Uma das alternativas que vêm dando certa em outros Estados, como Minas Gerais e Bahia, é a abertura de associações de produtores de cachaça, que pode ser feita com o apoio e orientação do Sebrae. A associação regional facilitaria a obtenção de registro do produto, diminuiria custos e somaria forças para ganhar novos mercados. "Os produtores poderiam ter apenas uma engarrafadora, fazer seus rótulos na associação, conseguir melhorias com mais facilidade e ter o próprio blend, que é uma mistura de várias cachaças de vários produtores, manipulado para que tenha características boas que conquistem o mercado e pode levar o nome da associação", sugere.
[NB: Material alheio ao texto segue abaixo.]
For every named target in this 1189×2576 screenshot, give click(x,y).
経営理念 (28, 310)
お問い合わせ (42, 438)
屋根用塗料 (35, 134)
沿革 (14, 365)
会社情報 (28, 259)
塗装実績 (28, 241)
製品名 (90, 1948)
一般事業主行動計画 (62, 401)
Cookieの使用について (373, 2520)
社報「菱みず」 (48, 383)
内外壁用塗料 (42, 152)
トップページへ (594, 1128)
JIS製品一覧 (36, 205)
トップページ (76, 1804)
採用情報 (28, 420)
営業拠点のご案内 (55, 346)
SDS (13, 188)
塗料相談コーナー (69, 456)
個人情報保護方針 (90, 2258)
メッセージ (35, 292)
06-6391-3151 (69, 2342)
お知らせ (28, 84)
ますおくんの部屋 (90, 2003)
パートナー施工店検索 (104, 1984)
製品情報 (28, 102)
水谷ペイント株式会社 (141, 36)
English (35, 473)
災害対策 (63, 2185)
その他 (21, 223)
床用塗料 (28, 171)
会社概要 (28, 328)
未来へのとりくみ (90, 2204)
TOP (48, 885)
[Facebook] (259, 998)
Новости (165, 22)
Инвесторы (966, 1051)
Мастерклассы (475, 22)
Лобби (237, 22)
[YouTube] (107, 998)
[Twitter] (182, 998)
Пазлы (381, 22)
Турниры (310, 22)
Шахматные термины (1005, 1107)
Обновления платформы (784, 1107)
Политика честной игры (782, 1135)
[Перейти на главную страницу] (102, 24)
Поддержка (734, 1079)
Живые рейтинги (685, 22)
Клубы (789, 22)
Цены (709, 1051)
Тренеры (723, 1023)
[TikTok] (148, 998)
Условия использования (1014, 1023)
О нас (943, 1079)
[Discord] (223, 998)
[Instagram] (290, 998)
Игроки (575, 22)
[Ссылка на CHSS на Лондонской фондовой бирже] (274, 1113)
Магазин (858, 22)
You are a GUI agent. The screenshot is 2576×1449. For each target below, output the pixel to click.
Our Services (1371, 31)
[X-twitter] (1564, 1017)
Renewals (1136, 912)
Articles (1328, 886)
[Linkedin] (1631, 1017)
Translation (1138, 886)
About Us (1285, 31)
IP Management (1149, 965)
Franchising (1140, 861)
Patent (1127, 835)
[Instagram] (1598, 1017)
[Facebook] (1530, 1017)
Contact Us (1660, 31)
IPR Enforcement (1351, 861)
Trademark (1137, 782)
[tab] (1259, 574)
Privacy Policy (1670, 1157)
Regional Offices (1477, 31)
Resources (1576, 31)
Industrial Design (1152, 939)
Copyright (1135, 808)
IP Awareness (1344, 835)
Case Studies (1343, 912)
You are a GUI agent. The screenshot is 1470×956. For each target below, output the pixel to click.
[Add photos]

Além da pamonha e da garapa (caldo de cana), Piracicaba tem seu nome associado também à produção da cachaça, bem mais forte em outras épocas. É comum turistas procurarem as tradicionais cachaças piracicabanas para levarem de presente. Na opinião da pesquisadora, a cidade deveria aproveitar um pouco mais essa "fama" e vincular a produção de cachaça ao turismo, como tem acontecido em outras regiões com resultados positivos, oferecendo políticas públicas de incentivo aos produtores e diminuindo tributos fiscais do produtor de alambique, que paga o mesmo que o produtor de coluna, mesmo tendo uma produção muito menor. "Só em Piracicaba há quatro ou cinco produtores, três somente são registrados."
Exterior
A melhor cachaça para o mercado é a que possui qualidade química. Para o consumidor, qualidade de cachaça é relativa, depende do gosto, do paladar. Geralmente elas são envelhecidas em tonéis de carvalho, mas a amburana, o amendoim, dão um gosto diferenciado e existem preferências por esses envelhecimentos. Ser transparente não quer dizer que a bebida seja envelhecida, mas que foi reservada em madeiras que não dão cor à cachaça.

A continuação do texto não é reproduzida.